Overall average annual Piedmont ecoregion carbon budget from 1971 to 2010 expressed in teragrams (Tg) of C per year. Blocks are carbon pools, with average pool size and average annual change amount. All other names and numbers are carbon fluxes
Model validation and uncertainty
This study used county level observations and model results from other sources to adjust model outputs. We used FIA COLE data and USDA NASS grain yield data as field truth datasets. The MODIS NPP product (based on remote sensing and modelling) was used once to generally adjust the NPP range because the IBIS model does not consider tree species, local management, etc., which were potentially well captured by remote sensing. We avoided overfitting because IBIS has its own NPP algorithm. Figure 9 shows the adjustment.
IBIS model validation against remote sensing and field survey data at the county level. a Simulated forest NPP against MODIS NPP product; b Simulated 100 year forest tree biomass against FIA based COLE database; c Simulated agricultural harvest carbon removal (grain + hay + straw) against USDA NASS crop harvest data. Each data point represents a county in the Piedmont ecoregion (total 198 counties)

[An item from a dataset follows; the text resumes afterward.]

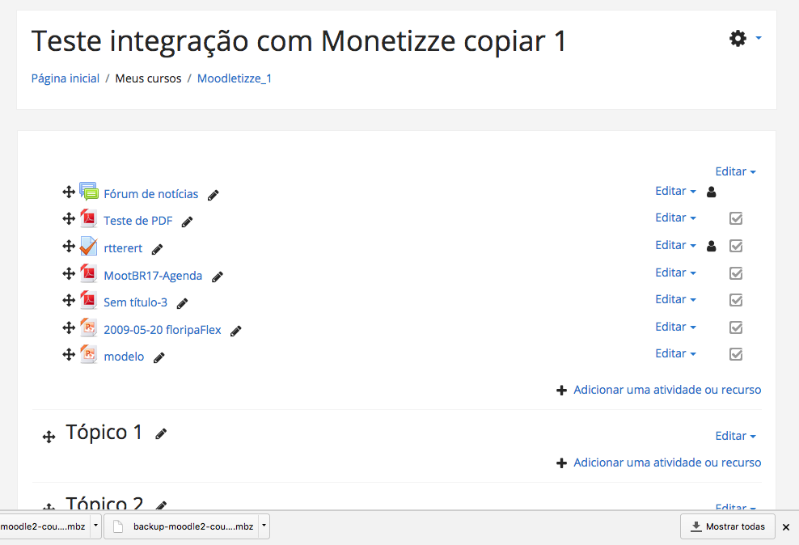
Task: Click the group mode icon for Fórum de notícias
Action: [x=712, y=192]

In general, IBIS NPP matched with MODIS NPP. Since this was not a pixel level comparison, IBIS forest NPP still maintained its spatial variability driven by climate, soil, vegetation and disturbance. Forest biomass and crop yield output fit closely to field observation data because multiple iterations were run on the related spatial scalars. Again, the calibration was done at the county level, therefore the output maintained spatial heterogeneity.
Discussion
Total ecosystem C budgets
Our current estimate of NPP for the Piedmont forests was 656 g C m−2 yr−1 (6.56 Mg C ha−1 yr−1). This result is higher than a MODIS NPP estimate of 550 g C m−2 yr−1 (5.5 Mg C ha−1 yr−1) for temperate forests [65]. However, our forest NPP estimation is close to MODIS NPP estimation in the Piedmont region as indicated in our calibration result (Fig. 9). In our simulations, the average annual forest biomass C growth (before harvesting) was about 1.2 Mg C ha−1 yr−1. Assuming 70 % of this growth is above-ground biomass C growth (0.84 Mg C ha−1 yr−1), then it is very close to Caspersen’s [66] estimate of average US forest above-ground biomass C increase (0.8 Mg C ha−1 yr−1). However, after adding the carbon removal amount, our Piedmont forest NBP from 1971 to 2000 was only 0.25 Mg C ha−1 yr−1. This estimate is significantly lower than that reported by Hurtt et al. [20], who estimated a forest C sink, in the 1980s, for all the United States, of about 0.9 Mg C ha−1 yr−1. It is also lower than the report of Tan et al. [67] focusing on US federal lands, which estimated a rate of about 0.6 Mg C ha−1 yr−1. It is much lower than a study of the nearby Appalachian forests, where NBP was estimated at approximately 1.8 Mg C ha−1 yr−1 [24], mainly due to more intensive forest harvesting in the Piedmont forests compared to the Appalachian forests. As previously indicated, forest thinning was considered in our simulations, which accounted for two times the amount of C removal compared to forest clear-cutting (including deforestation). Logging, thinning and deforestation were the major causes of Piedmont’s low C sink strength.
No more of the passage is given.